The trial decision also cited Nakanelua’s decision to co-sign a $165,605 check to Hawaii Productions Associates as a “50% first installment” for a documentary film on UPW, a check that UPW President James Wataru refused to sign because he did not believe the payment had been budgeted or properly authorized by the union’s state executive board.

The state director is responsible for all financial matters of the union, but “there does not appear to be meaningful oversight on how UPW funds are spent or accounted for,” the trial decision concluded. “The opportunity for abuse or misuse of union funds existed as a result, and it has occurred.”

The decision concluded Nakanelua violated the national constitution, and declared he would be removed from office and prohibited from holding any union office for four years.

Last year’s audit found Endo received reimbursement for thousands of dollars in charges made on a personal credit card that lacked sufficient documentation “or even a clear purpose,” such as $3,003.14 for a 27-inch iMac computer and thousands of dollars in gift cards, according to Saunders’ letter to union members.

Saunders said in his letter Endo was removed because she engaged in a “wholesale failure to manage UPW’s finances,” including mishandling cash, failing to retain and file receipts, failing to file expense reports on a timely basis and paying bills without the necessary documentation.

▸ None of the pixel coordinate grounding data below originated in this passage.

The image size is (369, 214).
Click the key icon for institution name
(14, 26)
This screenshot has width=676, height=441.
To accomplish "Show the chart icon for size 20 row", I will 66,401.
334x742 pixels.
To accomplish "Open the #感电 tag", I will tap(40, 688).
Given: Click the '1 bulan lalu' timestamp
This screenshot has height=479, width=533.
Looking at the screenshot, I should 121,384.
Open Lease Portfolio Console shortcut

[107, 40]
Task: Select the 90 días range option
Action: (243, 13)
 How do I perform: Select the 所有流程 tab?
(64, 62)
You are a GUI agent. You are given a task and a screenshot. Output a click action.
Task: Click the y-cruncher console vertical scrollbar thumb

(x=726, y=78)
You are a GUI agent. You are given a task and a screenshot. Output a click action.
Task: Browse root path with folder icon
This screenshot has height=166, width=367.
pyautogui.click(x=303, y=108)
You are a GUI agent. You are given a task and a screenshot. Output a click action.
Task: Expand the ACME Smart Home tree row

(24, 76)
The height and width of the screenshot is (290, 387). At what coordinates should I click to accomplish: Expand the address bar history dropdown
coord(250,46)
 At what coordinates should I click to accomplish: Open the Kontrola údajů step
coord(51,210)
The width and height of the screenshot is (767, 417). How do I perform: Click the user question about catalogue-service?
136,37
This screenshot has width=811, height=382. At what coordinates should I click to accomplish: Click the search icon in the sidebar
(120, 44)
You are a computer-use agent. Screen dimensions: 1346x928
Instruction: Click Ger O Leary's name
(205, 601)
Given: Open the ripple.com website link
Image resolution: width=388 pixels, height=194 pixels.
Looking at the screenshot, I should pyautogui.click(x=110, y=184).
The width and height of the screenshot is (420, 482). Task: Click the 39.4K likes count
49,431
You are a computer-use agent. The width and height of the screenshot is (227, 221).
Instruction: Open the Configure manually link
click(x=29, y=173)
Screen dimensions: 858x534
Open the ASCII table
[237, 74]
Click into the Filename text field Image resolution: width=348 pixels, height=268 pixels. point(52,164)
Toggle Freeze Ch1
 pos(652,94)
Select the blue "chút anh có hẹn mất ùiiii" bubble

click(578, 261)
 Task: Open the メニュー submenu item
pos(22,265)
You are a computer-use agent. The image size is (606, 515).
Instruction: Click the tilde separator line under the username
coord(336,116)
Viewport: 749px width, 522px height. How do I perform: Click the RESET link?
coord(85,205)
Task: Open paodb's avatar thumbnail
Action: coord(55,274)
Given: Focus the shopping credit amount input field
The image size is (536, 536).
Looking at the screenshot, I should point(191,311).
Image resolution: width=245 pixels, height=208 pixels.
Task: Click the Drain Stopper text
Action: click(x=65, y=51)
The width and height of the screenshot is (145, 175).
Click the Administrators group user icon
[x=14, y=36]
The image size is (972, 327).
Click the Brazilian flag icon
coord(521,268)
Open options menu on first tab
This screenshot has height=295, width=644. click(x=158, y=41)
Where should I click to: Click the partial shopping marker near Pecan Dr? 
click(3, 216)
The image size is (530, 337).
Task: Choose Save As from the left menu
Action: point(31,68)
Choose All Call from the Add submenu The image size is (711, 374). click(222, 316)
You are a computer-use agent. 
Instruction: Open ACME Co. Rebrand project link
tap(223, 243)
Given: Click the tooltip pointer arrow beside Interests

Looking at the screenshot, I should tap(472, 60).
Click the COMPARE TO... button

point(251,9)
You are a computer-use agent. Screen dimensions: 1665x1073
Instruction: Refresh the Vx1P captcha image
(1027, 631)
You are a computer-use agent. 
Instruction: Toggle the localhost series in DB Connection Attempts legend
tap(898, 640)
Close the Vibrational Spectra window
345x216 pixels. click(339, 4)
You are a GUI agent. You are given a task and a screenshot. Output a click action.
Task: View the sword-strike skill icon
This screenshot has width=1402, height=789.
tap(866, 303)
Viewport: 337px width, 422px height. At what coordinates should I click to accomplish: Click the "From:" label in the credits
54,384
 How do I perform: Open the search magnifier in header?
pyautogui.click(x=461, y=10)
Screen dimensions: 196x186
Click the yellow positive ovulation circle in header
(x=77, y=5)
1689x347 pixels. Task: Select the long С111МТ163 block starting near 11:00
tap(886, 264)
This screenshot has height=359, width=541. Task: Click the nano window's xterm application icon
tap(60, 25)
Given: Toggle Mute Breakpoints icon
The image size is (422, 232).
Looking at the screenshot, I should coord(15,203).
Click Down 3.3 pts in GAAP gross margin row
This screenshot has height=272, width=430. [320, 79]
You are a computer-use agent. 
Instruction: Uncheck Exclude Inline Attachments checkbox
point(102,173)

Wataru and former UPW Secretary-Treasurer Gerald Aqui were reprimanded for following procedures set out in an outdated 1984 union executive committee policy on political campaign contributions that did not comply with the UPW constitution.

Wataru was also reprimanded for signing off on expense reimbursements without the approval of Nakanelua, but the trial decision concluded none of those expenses benefited Wataru personally. Aqui, who has resigned, was also reprimanded for approving expense reports without the proper documentation.

Clifford “Chip” Uwaine, executive assistant to Nakanelua, was reprimanded for a technical violation of the union constitution for failing to submit expense reports for direct-billed hotel and flight charges, and UPW Oahu Division Director Loyna Kamakeeaina was found not guilty of all charges against her.

Both the trial and AFSCME audit were triggered by charges filed by union member Alton Nosaka last year and this year against Nakanelua and other union officials. Nosaka declined to comment today on Nakanelua’s removal, and Nakanelua did not respond to a request for comment.